↓↓↓
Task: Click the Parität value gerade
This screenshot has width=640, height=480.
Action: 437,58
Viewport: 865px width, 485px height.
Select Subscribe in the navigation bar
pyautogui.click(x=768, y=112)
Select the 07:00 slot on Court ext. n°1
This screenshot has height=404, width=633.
↑↑↑
↓↓↓
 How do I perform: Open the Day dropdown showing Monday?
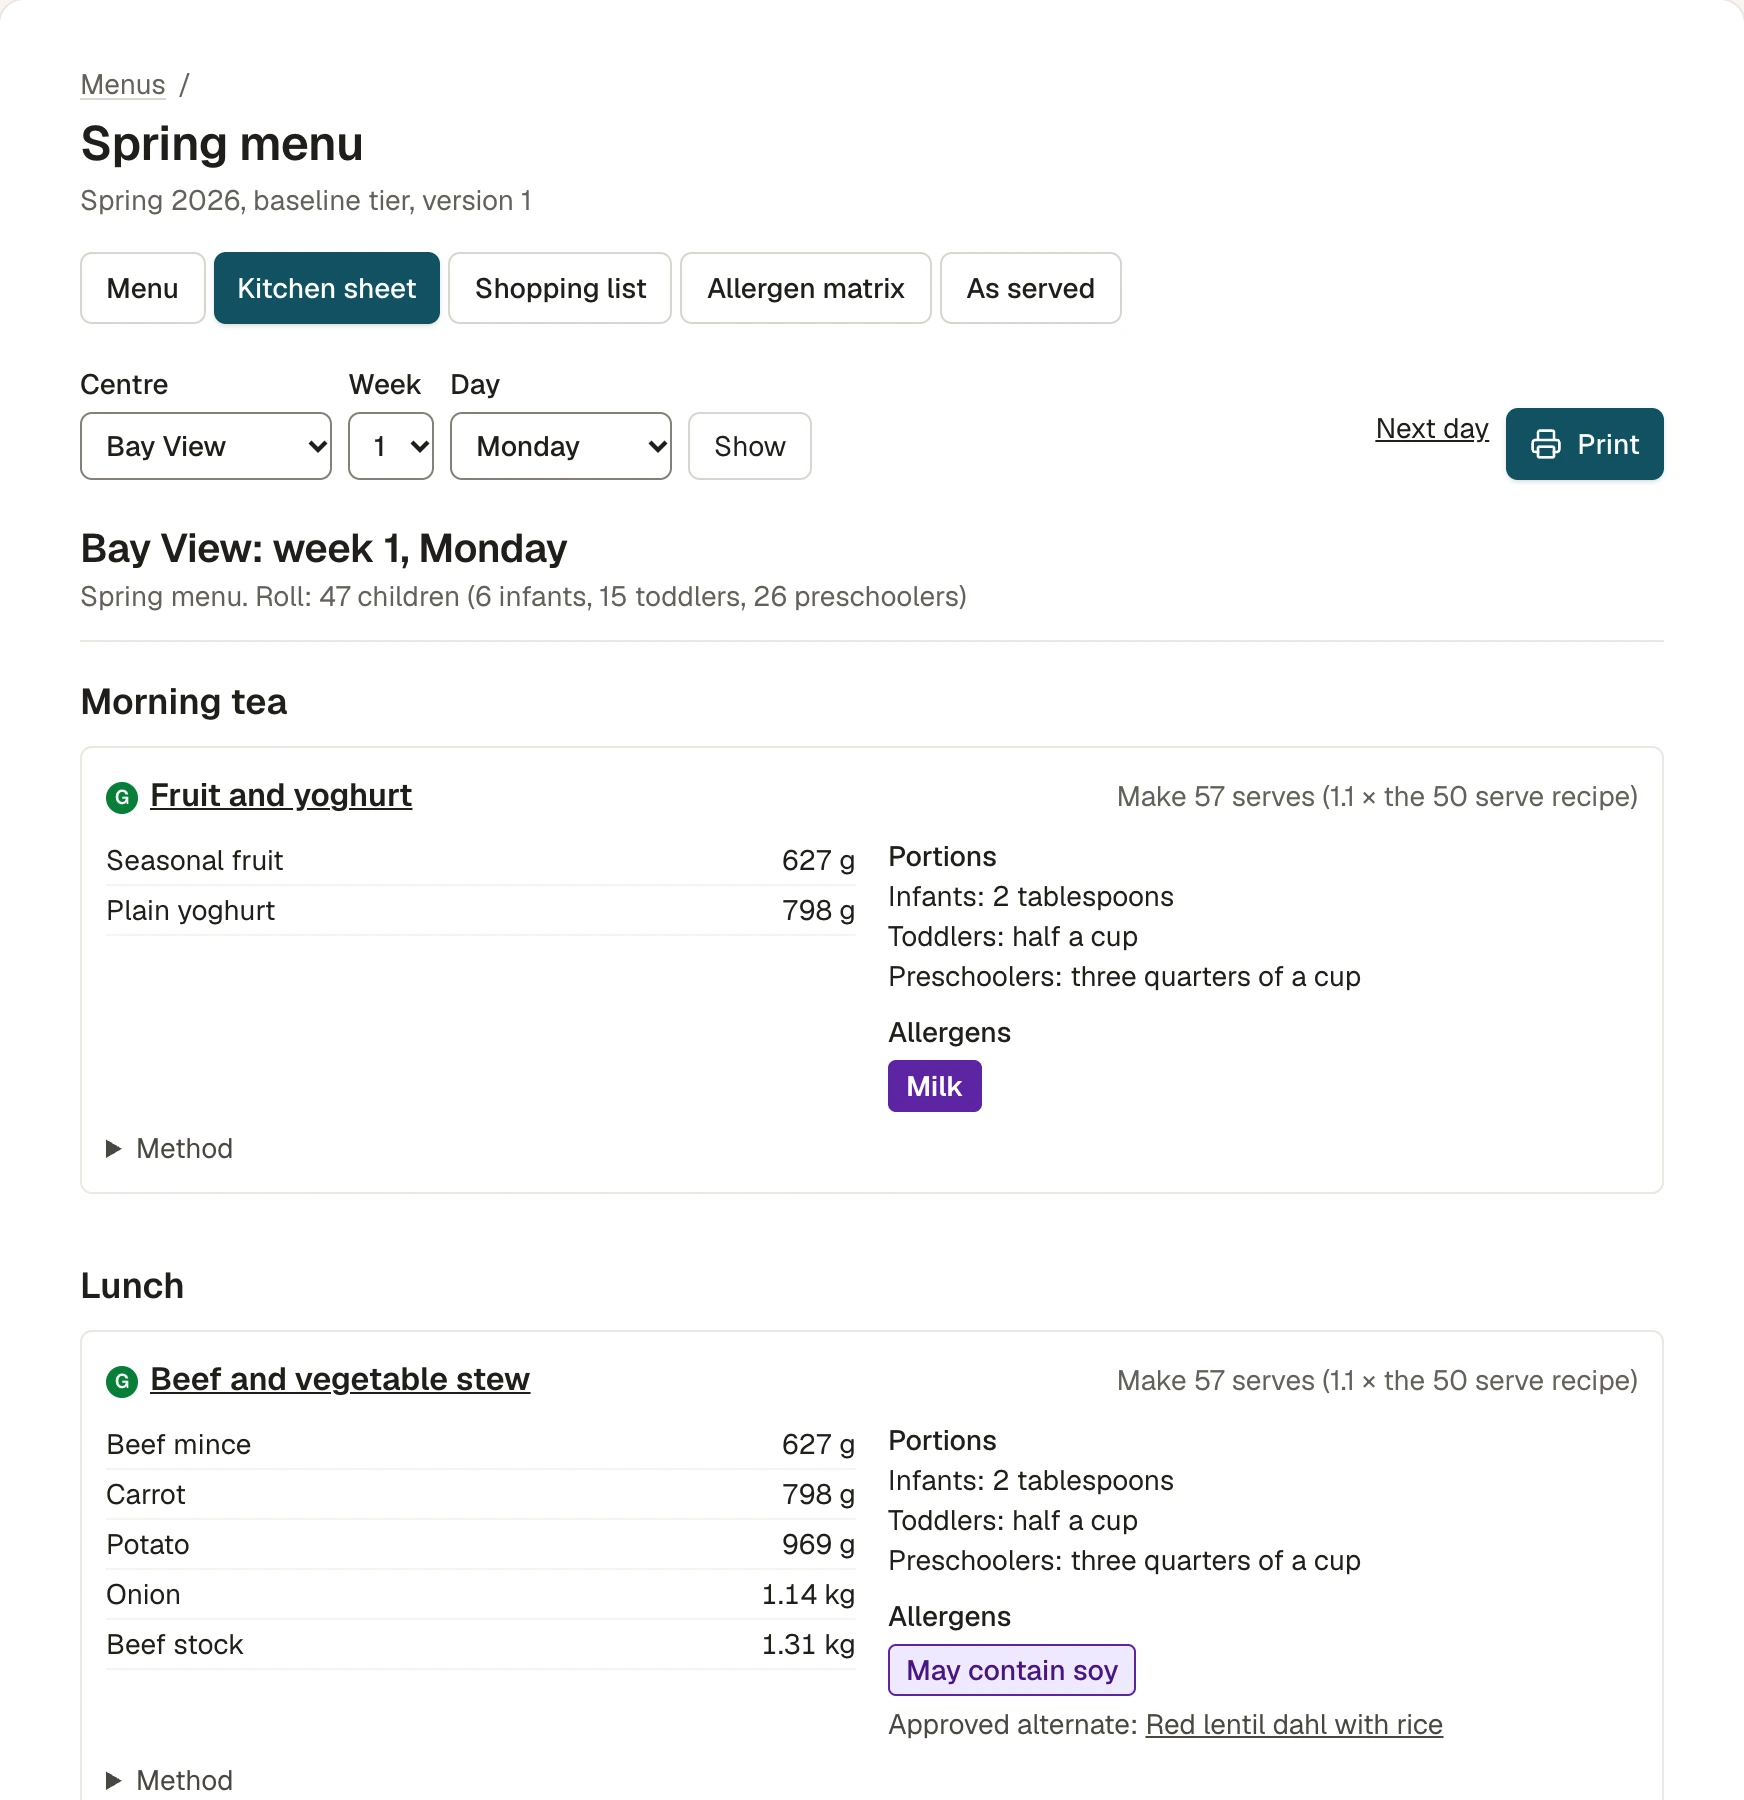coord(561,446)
↑↑↑
↓↓↓
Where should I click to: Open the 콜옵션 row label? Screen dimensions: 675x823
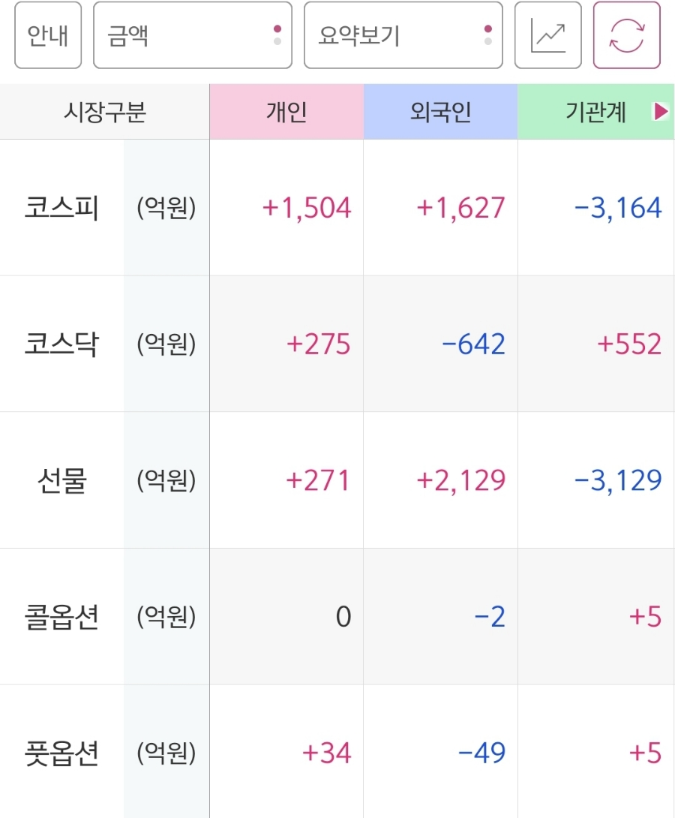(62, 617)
↑↑↑
> _Task prompt_
Count how many lines of the data above contain the string "height", matching case exactly. Reply with the number alone.

> _Expected output_
3